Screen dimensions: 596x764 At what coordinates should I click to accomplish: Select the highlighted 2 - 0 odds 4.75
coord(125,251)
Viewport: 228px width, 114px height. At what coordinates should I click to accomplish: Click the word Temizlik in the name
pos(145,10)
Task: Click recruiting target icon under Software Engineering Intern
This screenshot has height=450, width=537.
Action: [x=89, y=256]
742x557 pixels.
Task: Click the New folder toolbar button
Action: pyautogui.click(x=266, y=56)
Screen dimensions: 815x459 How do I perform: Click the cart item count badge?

* * *

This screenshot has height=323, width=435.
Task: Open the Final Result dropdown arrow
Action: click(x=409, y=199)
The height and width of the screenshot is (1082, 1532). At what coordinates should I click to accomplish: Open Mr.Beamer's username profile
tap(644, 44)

...

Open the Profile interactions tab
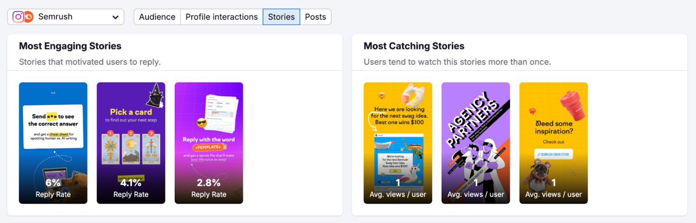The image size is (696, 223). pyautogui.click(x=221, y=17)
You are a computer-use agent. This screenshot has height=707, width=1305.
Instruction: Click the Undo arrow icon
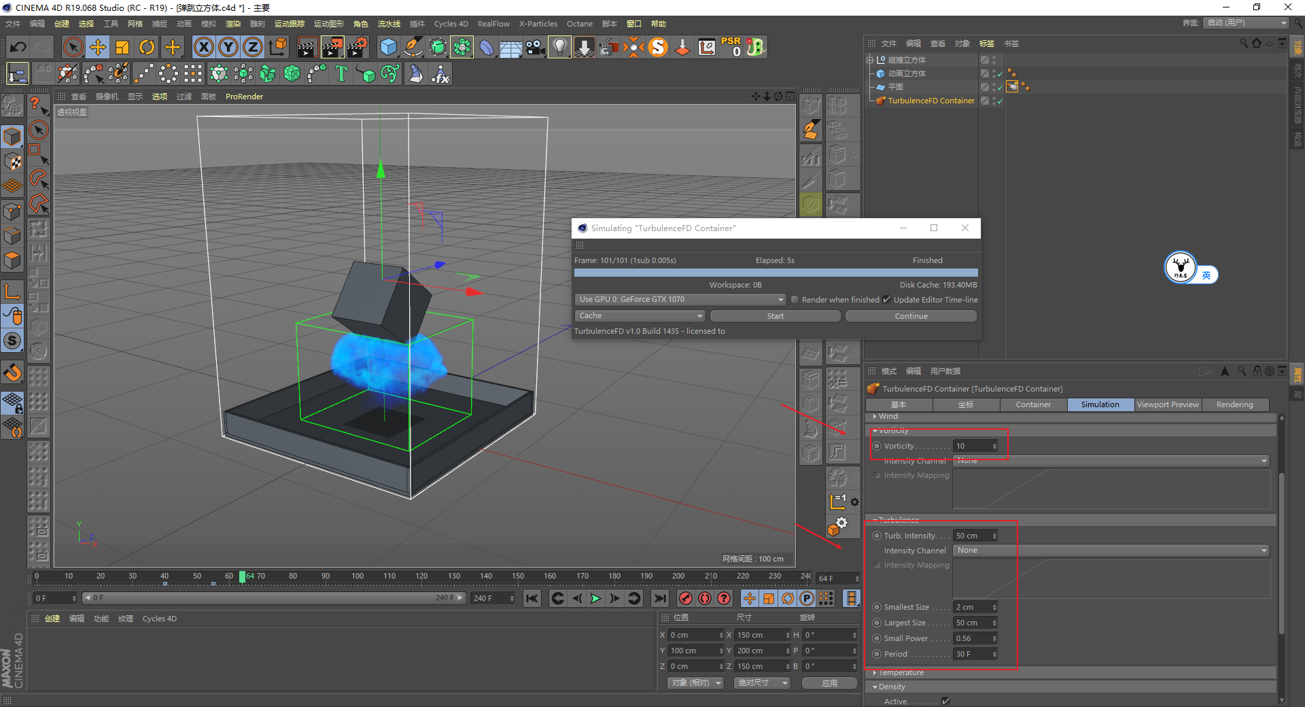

Exercise requirements — Would you quote everything above from the line containing "Screen dimensions: 596x764" down to the line containing "Screen dimensions: 815x459"? Include both of those lines and nothing else.

Reply to the task —
Screen dimensions: 596x764 At what coordinates should I click to accomplish: Select the highlighted 2 - 0 odds 4.75
coord(125,251)
Viewport: 228px width, 114px height. At what coordinates should I click to accomplish: Click the word Temizlik in the name
pos(145,10)
Task: Click recruiting target icon under Software Engineering Intern
This screenshot has height=450, width=537.
Action: [x=89, y=256]
742x557 pixels.
Task: Click the New folder toolbar button
Action: pyautogui.click(x=266, y=56)
Screen dimensions: 815x459 How do I perform: Click the cart item count badge?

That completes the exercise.